Managing Deep Learning Development Complexity

For developers, deep learning systems are becoming more interactive and complex. From the building of more malleable datasets that can be iteratively augmented, to more dynamic models, to more continuous learning being built into neural networks, there is a greater need to manage the process from start to finish with lightweight tools.

“New training samples, human insights, and operation experiences can consistently emerge even after deployment. The ability of updating a model and tracking its changes thus becomes necessary,” says a team from Imperial College London that has developed a library to manage the iterations deep learning developers make across complex projects. “Developers have to spend massive development cycles on integrating components for building neural networks, managing model lifecycles, organizing data, and adjusting system parallelism.”

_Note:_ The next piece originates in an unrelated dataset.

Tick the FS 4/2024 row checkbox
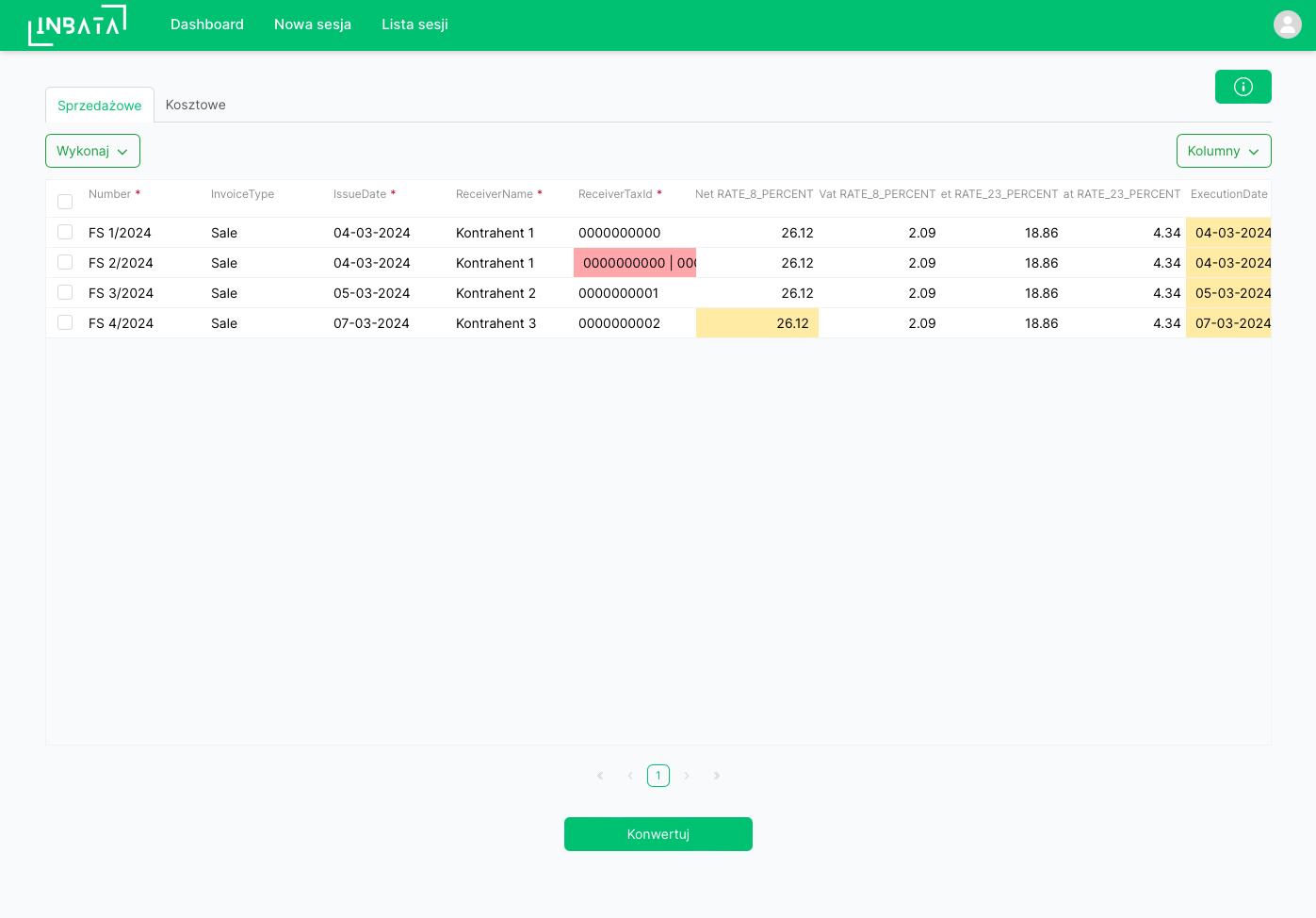The image size is (1316, 918). click(x=65, y=322)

To better manage development, the team developed TensorLayer, an integrated development approach via a versatile Python library where all elements (operations, model lifecycles, parallel computation, failures) are abstracted in a modular format. These modules include one for managing neural network layers, another for models and their lifecycles, yet another to manage the dataset by providing a unified representation for all training data across all systems, and finally, a workflow module that addresses fault tolerance. As the name implies, TensorFlow is the core platform for training and inference, which feeds into MongoDB for storage—a common setup for deep learning research shops.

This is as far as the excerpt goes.